• _À FAIRE_:
- A) D'après le texte sur les enseignants et la réforme des retraites, qu'est-ce que l'argumentaire sur le prétendu faible niveau de rémunération ne prend jamais en compte ? Donnez la liste complète.
- B) Recopiez les entrées de la ligne contenant « Open external link » jusqu'à la fin des entrées, bornes comprises, en remplaçant « Task » par « Tâche » et sans rien modifier d'autre.

=== TEXTE FOURNI ===

Avec son million de salariés et sa co-gestion syndicale, le corps enseignant fait peur aux gouvernements qui se succèdent. Alors que le niveau scolaire en France, comparé aux autres pays industrialisés, reste très médiocre, l’armée des professeurs, aussi nombreuse en son temps que l’Armée Rouge, obtient sans cesse de nouveaux avantages grâce à un argumentaire bien huilé, et fabriqué de toutes pièces, sur son prétendu faible niveau de rémunération, qui  ne prend jamais en compte ni les primes, ni le temps de service hebdomadaire, ni le temps de service annuel. La réforme des retraites, qui prend l’eau de toutes parts, en donne un nouvel exemple.

Une concertation dans l’urgence ouverte le 13 décembre

Après le désastreux discours d’Edouard Philippe mercredi, qui  a jeté de l’huile sur le feu avec une maestria rarement connue sous la Cinquième République, Jean-Michel Blanquer s’est empressé d’ouvrir une concertation ce vendredi avec les syndicats enseignants pour désamorcer la grenade prête à exploser. Alors que le même exercice à la RATP et à la SNCF s’est terminé par un claquement de portes, le ministre de l’Education peut se targuer d’avoir ferré les poissons qu’il avait à ferrer.

=== DONNÉES FOURNIES ===

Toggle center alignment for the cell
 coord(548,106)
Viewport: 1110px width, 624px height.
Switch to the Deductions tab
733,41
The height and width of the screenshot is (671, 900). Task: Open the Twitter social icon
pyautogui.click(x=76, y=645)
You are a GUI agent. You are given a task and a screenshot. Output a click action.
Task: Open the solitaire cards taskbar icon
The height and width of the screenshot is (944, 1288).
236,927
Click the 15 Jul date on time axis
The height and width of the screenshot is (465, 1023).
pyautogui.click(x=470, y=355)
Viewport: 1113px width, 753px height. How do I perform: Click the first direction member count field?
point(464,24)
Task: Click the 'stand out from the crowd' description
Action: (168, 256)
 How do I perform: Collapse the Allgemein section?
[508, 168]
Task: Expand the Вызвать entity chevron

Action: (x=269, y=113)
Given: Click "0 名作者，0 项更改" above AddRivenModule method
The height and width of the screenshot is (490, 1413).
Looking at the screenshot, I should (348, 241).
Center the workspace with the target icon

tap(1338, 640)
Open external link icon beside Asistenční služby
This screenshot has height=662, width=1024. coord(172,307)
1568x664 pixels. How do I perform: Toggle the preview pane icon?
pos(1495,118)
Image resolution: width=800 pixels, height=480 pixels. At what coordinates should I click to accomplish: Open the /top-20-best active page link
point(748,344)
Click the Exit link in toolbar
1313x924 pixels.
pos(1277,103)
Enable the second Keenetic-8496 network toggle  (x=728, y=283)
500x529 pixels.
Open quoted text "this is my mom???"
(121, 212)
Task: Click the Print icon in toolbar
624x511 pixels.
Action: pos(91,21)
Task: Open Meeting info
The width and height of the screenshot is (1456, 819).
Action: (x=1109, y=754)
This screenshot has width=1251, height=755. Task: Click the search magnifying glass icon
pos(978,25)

===

• _EXERCICES CORRIGÉS_:
- A)
- les primes
- le temps de service hebdomadaire
- le temps de service annuel

- B)
Open external link icon beside Asistenční služby
This screenshot has height=662, width=1024. coord(172,307)
1568x664 pixels. How do I perform: Toggle the preview pane icon?
pos(1495,118)
Image resolution: width=800 pixels, height=480 pixels. At what coordinates should I click to accomplish: Open the /top-20-best active page link
point(748,344)
Click the Exit link in toolbar
1313x924 pixels.
pos(1277,103)
Enable the second Keenetic-8496 network toggle  (x=728, y=283)
500x529 pixels.
Open quoted text "this is my mom???"
(121, 212)
Tâche: Click the Print icon in toolbar
624x511 pixels.
Action: pos(91,21)
Tâche: Open Meeting info
The width and height of the screenshot is (1456, 819).
Action: (x=1109, y=754)
This screenshot has width=1251, height=755. Tâche: Click the search magnifying glass icon
pos(978,25)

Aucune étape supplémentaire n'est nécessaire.